Well: I think my friend is freeloading on an otherwise responsible society, and on his otherwise responsible circle of friends, all of whom, to my knowledge, are now vaccinated. In any case, Delta don’t give a shit about the profit motives of drug companies. It’s hard not to anthropomorphize the thing, but it really is a cruel, little, mother-fucking infectious virus. Maybe a bit like the Joker in The Dark Knight, it just wants to watch the world burn, or set society up to fail, because society is corrupt and will destroy itself if given the chance.
So now I am supposed to wear a mask again, on the off chance I get infected (definitely possible, but as #teamPfizer I’m sure I’ll be fine) and then pass the virus on to someone who isn’t vaccinated. Pass it on to a freeloader. Someone who had just been planning to skate through this thing and let everyone else be the guinea pigs, I suppose. Someone in whom the virus could mutate again—a walking, unvaccinated variant factory, if you will. I’m supposed to help not let that happen. I’m supposed to look out for my fellow man and all that.

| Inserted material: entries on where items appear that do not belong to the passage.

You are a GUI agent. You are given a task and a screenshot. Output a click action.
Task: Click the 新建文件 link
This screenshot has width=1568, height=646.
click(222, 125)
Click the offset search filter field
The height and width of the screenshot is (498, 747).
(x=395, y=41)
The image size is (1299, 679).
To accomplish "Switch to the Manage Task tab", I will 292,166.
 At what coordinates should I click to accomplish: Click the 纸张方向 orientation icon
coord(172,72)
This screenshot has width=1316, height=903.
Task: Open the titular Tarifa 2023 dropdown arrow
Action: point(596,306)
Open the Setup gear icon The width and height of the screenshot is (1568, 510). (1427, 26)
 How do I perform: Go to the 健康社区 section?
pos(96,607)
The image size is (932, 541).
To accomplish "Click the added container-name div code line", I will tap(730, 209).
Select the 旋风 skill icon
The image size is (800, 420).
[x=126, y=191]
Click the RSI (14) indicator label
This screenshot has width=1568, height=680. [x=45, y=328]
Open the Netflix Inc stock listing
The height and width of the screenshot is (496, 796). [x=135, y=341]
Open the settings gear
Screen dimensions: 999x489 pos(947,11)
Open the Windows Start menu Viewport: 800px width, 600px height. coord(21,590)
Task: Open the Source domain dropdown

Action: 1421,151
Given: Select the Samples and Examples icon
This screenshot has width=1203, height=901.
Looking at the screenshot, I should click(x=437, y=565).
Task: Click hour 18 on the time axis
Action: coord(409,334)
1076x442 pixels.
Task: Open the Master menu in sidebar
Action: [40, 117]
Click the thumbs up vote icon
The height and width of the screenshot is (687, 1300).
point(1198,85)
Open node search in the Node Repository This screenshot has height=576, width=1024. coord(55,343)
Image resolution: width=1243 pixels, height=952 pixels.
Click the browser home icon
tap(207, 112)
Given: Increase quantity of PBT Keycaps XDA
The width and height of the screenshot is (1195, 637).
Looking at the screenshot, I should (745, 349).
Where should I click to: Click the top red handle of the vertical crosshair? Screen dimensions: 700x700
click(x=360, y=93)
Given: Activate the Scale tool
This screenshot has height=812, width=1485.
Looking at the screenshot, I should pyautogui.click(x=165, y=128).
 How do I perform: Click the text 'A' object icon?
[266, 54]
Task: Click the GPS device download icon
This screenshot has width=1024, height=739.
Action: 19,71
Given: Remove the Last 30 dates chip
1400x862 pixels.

Well: I’m having trouble seeing it. Too lacking in empathy I guess. I’m not angry, exactly: but I have basically given up on them. They’re on their own, free to rail against the establishment, rail against the vaccines and the companies making them, rail against mask mandates and lockdowns, certain in their own reasonableness over the whole matter. Except that these people should be aware of something: the case law which allowed that DC public health lady to give me a legally enforceable choice between immediate, mandatory vaccination or quarantine (real quarantine, not these squishy half-measures we’ve all lived with) is the same case law that allows government officials to restrain people who walk down the street spraying bullets at their fellow Americans. Because you are free to own a weapon in this country and free to carry it around—but you are not free to go spraying contagious virus dropl—oh, excuse me, bullets, in every which direction as you go. So just know this: you can shout Live Free or Die all you want, but if the government wants to restrain you and force you to get vaccinated, it absolutely could, and it would be justified in doing so, because you are a risk to public health in the same way that a person walking down the street shooting a gun at people is a risk to public health. So the lawyers and the judges have determined.
My advice? Stop being a freeloader. Get the shot.